CONSIGNE A
D'après le texte fourni ci-dessous, à quelles heures les véhicules de livraison sont-ils autorisés à circuler dans la zone piétonne ?

====== TEXTE FOURNI ======

Définitivement fermés à la circulation à partir de ce 29 juin, les boulevards du centre-ville deviennent l’un des plus grands piétonniers d’Europe. Voici tous les détails des changements pour la circulation et le stationnement qui y sont liés. Et ce qui fait controverse.

Ce 29 juin – en fait, dès le 28, jour de la fête d’inauguration -, le coeur de la capitale deviendra l’un des plus grands piétonniers d’Europe. La zone piétonne, jusqu’ici concentrée autour de la Grand-Place, sera doublée. Elle englobera, sur 50 hectares, le boulevard Anspach, la partie du boulevard Adolphe Max située entre la place de Brouckère et la rue Saint-Michel, la Bourse, deux tronçons de la rue du Midi, trois rues transversales (les rues Grétry, Devaux et Van Praet) et la rue de la Madeleine. Dès lundi, tous ces axes seront fermés au trafic routier. Seules exceptions : les propriétaires d’un garage dans la zone, les handicapés et seniors, les services de secours et les véhicules de livraison entre 4 et 11 heures du matin. Les livraisons devaient commencer à 6 heures, mais les commerçants ont invoqué la dimension de la nouvelle zone sans voitures pour obtenir deux heures de plus.

Bras de fer avec la Stib

Dans le même temps, le sens de circulation de 19 rues voisines du piétonnier est modifié. Plusieurs d’entre elles deviennent des axes à sens unique. Rue Fossé-aux-Loups, la bande à contre-sens réservée aux bus, qui était entrée dans les moeurs, disparaît, au terme d’un bras-de-fer avec la Stib. La rue de Stalingrad devient l’entrée principale du Pentagone depuis le sud de la Petite ceinture.

Dès décembre dernier, plusieurs sens de circulation avaient déjà été modifiés : mis à sens unique, les boulevards Emile Jacqmain et Adolphe Max sont devenus respectivement la porte d’entrée et la voie de sortie du centre-ville côté nord. De même, la rue de Laeken n’est plus accessible au trafic depuis la porte d’Anvers. Ce 29 juin, les feux au sud de la Petite ceinture – porte d’Anderlecht, boulevards Lemonnier et Stalingrad – seront à leur tour adaptés. Tout changer au même moment aurait été ingérable, selon Bruxelles Mobilité.

======

CONSIGNE B
Affichez chaque ligne des entrées ci-dessous qui contient la chaîne "Income".

====== DONNÉES FOURNIES ======

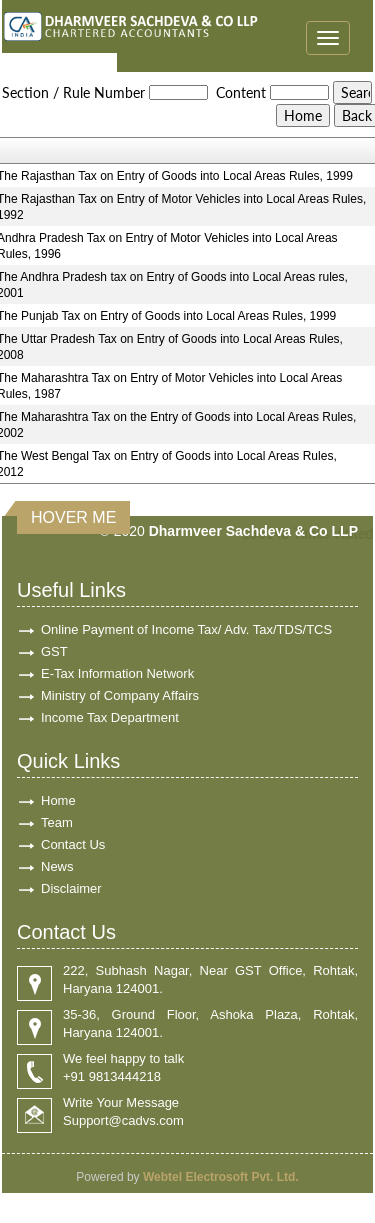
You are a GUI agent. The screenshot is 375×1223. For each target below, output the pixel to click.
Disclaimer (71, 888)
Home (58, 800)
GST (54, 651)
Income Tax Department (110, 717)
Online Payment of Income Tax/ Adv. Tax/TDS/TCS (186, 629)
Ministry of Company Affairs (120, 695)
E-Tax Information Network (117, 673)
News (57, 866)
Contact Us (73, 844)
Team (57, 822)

======

RÉSULTAT A
Entre 4 et 11 heures du matin.

RÉSULTAT B
Income Tax Department (110, 717)
Online Payment of Income Tax/ Adv. Tax/TDS/TCS (186, 629)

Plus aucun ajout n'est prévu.